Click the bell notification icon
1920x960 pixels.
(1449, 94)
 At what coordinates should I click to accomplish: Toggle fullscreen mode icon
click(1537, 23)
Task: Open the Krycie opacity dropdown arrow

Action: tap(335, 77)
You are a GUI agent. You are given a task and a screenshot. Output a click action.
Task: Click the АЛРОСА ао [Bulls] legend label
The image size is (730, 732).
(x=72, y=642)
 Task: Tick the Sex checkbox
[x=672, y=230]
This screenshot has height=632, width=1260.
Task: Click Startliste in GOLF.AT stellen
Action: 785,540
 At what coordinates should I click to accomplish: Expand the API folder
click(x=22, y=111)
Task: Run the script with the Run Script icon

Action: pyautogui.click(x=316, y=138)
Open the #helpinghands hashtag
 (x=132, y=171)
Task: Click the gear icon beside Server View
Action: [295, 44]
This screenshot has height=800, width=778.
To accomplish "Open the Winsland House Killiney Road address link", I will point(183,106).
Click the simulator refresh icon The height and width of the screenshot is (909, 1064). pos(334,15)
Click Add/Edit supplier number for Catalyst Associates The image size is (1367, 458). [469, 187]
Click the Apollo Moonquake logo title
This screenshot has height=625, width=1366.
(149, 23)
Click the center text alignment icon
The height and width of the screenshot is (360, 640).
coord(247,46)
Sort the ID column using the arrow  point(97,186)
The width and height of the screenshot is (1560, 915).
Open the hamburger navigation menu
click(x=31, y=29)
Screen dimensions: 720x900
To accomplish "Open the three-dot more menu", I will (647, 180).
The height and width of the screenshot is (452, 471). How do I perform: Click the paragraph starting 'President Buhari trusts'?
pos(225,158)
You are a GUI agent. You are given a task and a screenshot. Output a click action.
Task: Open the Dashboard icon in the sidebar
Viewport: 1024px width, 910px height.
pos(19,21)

■ ■ ■ ■ ■ ■ ■

- Problem description -
What you output must match the lines from the beginning of the material through the line with "This screenshot has height=800, width=778." exactly, both ends included.

- Response -
Click the bell notification icon
1920x960 pixels.
(1449, 94)
 At what coordinates should I click to accomplish: Toggle fullscreen mode icon
click(1537, 23)
Task: Open the Krycie opacity dropdown arrow

Action: tap(335, 77)
You are a GUI agent. You are given a task and a screenshot. Output a click action.
Task: Click the АЛРОСА ао [Bulls] legend label
The image size is (730, 732).
(x=72, y=642)
 Task: Tick the Sex checkbox
[x=672, y=230]
This screenshot has height=632, width=1260.
Task: Click Startliste in GOLF.AT stellen
Action: 785,540
 At what coordinates should I click to accomplish: Expand the API folder
click(x=22, y=111)
Task: Run the script with the Run Script icon

Action: pyautogui.click(x=316, y=138)
Open the #helpinghands hashtag
 (x=132, y=171)
Task: Click the gear icon beside Server View
Action: [295, 44]
This screenshot has height=800, width=778.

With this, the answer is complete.